L'arrangiamento salvagente

"A questo punto, quasi per disperazione io e Andrea Bonomo in una notte scriviamo un arrangiamento salvagente per paura che Morgan si presentasse con l’ennesimo arrangiamento contestabile. A festival iniziato, il pomeriggio delle prove in cui si sarebbe eseguita la cover, Rai, con eccezionale disponibilità, ci concede un tempo maggiore, visti i ritardi madornali e l’inconcludenza. Morgan fa attendere per la milionesima volta l’orchestra e Bugo, per più di 40 minuti, non considerando la diretta imminente della sera stessa. Le prove sono imbarazzanti e l’esecuzione ne è una dimostrazione tangibile. Non ci si improvvisa direttori d’orchestra. La sera della diretta, Bugo disorientato dai continui cambiamenti di Morgan, e dall’impossibilità di pianificare la performance, canta tutto il brano.

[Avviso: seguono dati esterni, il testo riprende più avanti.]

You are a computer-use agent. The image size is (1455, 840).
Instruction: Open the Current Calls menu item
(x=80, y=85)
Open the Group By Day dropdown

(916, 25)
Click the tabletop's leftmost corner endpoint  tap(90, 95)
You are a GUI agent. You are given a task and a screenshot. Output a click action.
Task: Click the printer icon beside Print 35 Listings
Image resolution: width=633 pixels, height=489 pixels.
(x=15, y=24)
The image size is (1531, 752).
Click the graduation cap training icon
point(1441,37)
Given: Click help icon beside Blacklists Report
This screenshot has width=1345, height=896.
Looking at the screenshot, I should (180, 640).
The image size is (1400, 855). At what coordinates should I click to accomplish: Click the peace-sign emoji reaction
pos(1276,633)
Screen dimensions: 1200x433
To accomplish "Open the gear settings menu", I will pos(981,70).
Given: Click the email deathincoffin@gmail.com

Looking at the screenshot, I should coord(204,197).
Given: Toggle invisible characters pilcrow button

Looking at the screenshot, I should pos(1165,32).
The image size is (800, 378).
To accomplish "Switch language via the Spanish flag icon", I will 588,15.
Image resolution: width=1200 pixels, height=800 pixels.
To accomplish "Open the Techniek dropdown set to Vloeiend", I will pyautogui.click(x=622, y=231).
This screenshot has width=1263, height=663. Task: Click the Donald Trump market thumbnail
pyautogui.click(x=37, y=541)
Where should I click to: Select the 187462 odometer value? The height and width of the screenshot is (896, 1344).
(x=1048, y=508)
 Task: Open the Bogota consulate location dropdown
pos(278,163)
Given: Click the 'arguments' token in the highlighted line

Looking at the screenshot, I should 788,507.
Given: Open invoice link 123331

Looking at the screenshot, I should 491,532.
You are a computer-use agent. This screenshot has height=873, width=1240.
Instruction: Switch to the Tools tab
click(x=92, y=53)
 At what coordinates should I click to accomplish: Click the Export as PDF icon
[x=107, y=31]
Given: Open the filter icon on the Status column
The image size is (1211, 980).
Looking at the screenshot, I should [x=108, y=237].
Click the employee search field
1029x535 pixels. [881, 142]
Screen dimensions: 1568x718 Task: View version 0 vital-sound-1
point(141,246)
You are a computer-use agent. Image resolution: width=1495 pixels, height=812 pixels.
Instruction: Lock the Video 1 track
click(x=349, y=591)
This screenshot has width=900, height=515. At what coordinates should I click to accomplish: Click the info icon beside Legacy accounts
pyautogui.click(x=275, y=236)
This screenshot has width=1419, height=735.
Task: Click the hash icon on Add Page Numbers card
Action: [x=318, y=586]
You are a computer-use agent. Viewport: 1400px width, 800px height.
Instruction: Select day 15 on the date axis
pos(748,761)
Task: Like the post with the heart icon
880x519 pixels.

E l’arrangiamento prende l’ultimo posto a causa della totale mancanza di rispetto e professionalità di Morgan. Non voglio neppure commentare quanto successo la sera dell’eliminazione, perché troppo palese e non interpretabile. Non c’è giustificazione. Da una parte un violento che offende il proprio partner e tutte le persone coinvolte (telespettatori compresi) e dall’altra, un ragazzo che fa l’unica cosa possibile: Difendere la propria dignità, di uomo ed artista. Ho avuto l’ingrata responsabilità di dover fermate la musica di Sanremo, ma per certe cose, è necessario avere il coraggio di fare silenzio".

Morgan a sua volta sostiene che è il management di Bugo ad aver “remato contro” per settimane, ad avergli fatto “mobbing” fino alla cancellazione della stanza dell’hotel e ai pasti per il suo team. “Mi hanno usato perché Bugo senza di me non sarebbe potuto andare a Sanremo, non avendo la notorietà necessaria. Bugo l’ho inventato io”, ha ripetuto domenica sera ospite del programma di Barbara D’Urso. Circostanza confermata da Valerio Soave della Mescal, ex discografico di Morgan fin dai tempi dei Bluvertigo e attuale discografico di Bugo: “È vero, siamo noi ad aver chiesto a Morgan di andare a Sanremo. Senza di lui Bugo non ci sarebbe potuto andare”. Ora invece in Italia tutti conoscono Bugo. Così come tutti già conoscevano Morgan.